Vincent Van Gogh


I went to the Van Gogh Museum in Amsterdam when I was in high school.   At the time, the paintings were arranged in the order he painted them.   His deterioration was extremely obvious.  The details fade away and the colors and distortion get stronger.   It was a very unforgettable experience.

This is what I now understand.  He knew something was happening to him inside.  He was fucked up, but he wanted people to know he wasn’t insane- that he was still in there and aware.  He knew nobody knew how to help him.  He was documenting himself in the best way he knew how.   He knew what I figured out, the inner torment visibly manifests as changes in your face….

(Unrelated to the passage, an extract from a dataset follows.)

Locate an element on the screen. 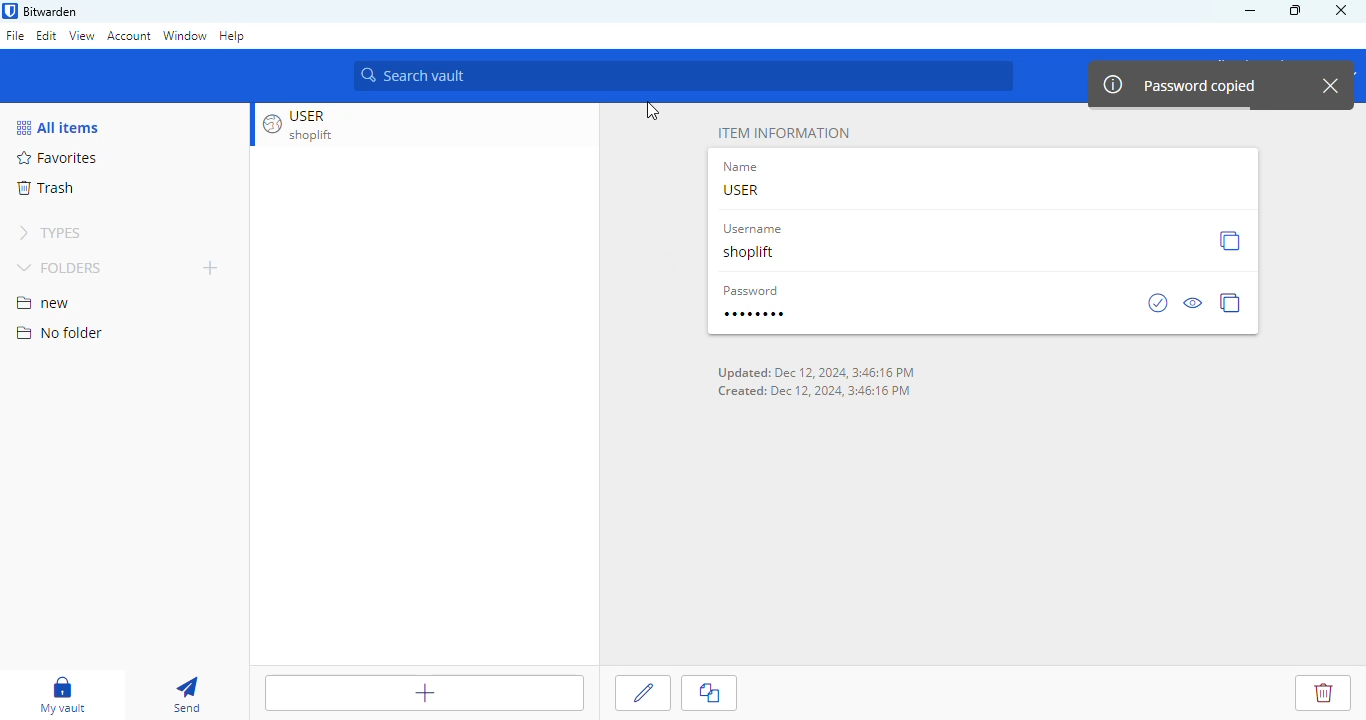  search vault is located at coordinates (686, 73).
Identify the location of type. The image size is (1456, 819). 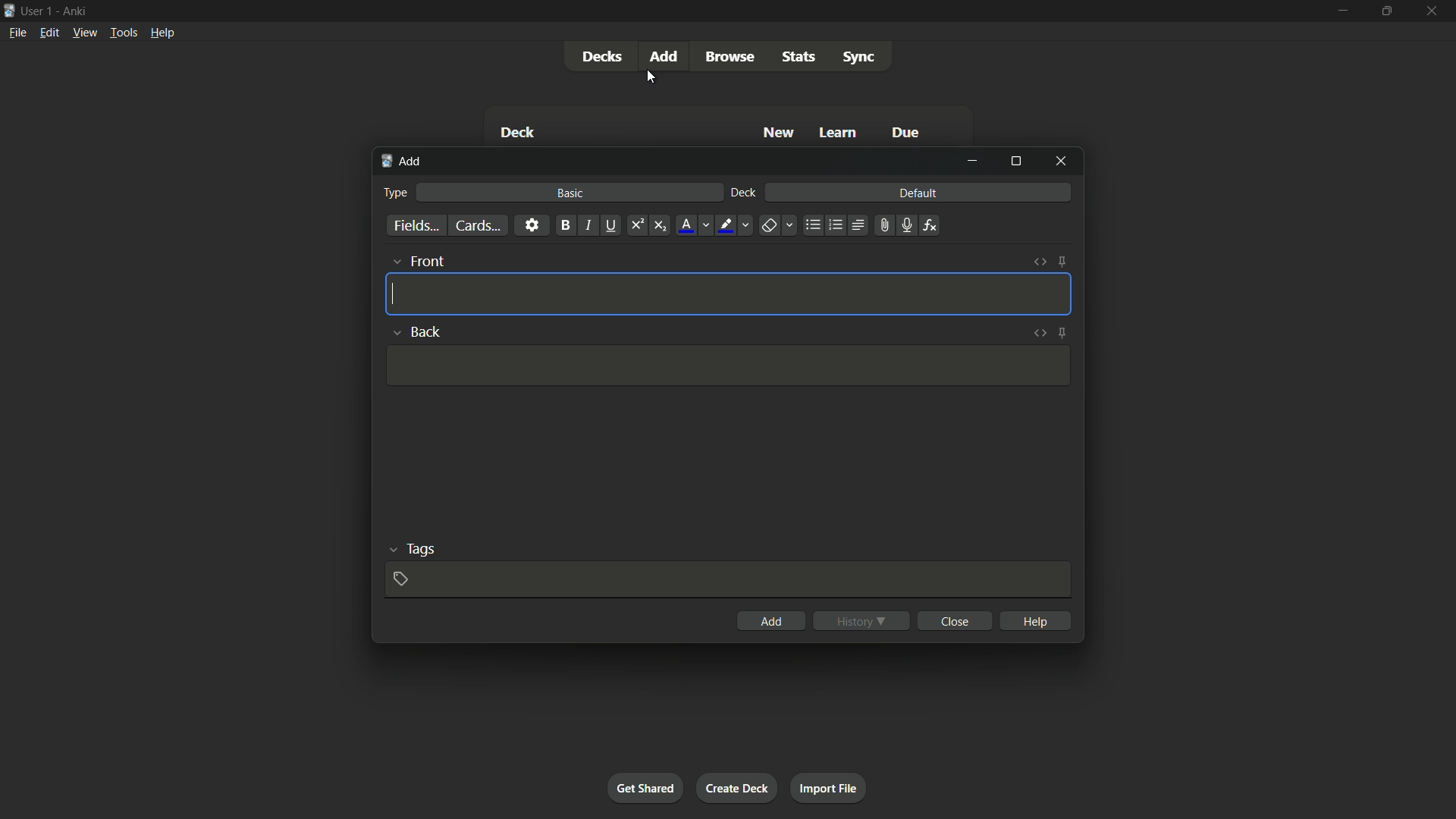
(393, 193).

This is what most people don’t know:  He had terrible teeth.  His early obsessions fostered a terrible diet and terrible hygiene and he let his teeth rot in his head. The infections and resulting surgery drastically affected his face.  By the time he was hospitalized, his upper jaws were toast and the nerves were inflamed all the way into his eyebrows.  This nerve dysfunction caused his signature swirly visual effects.   

The swirls and sparkles are not an avant-garde artistic innovation, they are real visual phenomenon.  The man was recording his symptoms as accurately as he could.   For posterity.   Until someone figured out what it was…

I know this because it happened to me.  When my dementia was very bad.   When I didn’t brush my teeth.   When my gums were black and my face was swollen.   I was gardening in the summer and wearing a hat.   My left eyebrow had been twitching most of the week.   At one point Jeff came out of the house and asked me a question.   I looked up and my vision was swirly.   On the left side of the left eye only.   It was very frightening.   I told Jeff to walk me into the house.   I sat down, took off the hat, and the swirling stopped.    Later in the week, it happened again.   I took off the hat again.  It stopped again.

I was floridly ill, but I knew that was a clue.  I was so demented; I don’t know how long it took me to think of Vincent.  Maybe months.  But when I did, I put “Van Gogh Teeth” into google and found this excerpt.   

“In consequence of his eating badly because of the misery in the Borinage, Vincent lost a dozen teeth. Adding to his poorly-clad wretch looks, his toothless smile must have repelled people. “

It was a revelation.  I’ve been researching teeth and facial nerves ever since.  I have only had that experience one more time.   I was very sick again and I was wearing a hat…

Look at the first painting.   Look into his eyes.   He was a master.   The eyes are perfect. 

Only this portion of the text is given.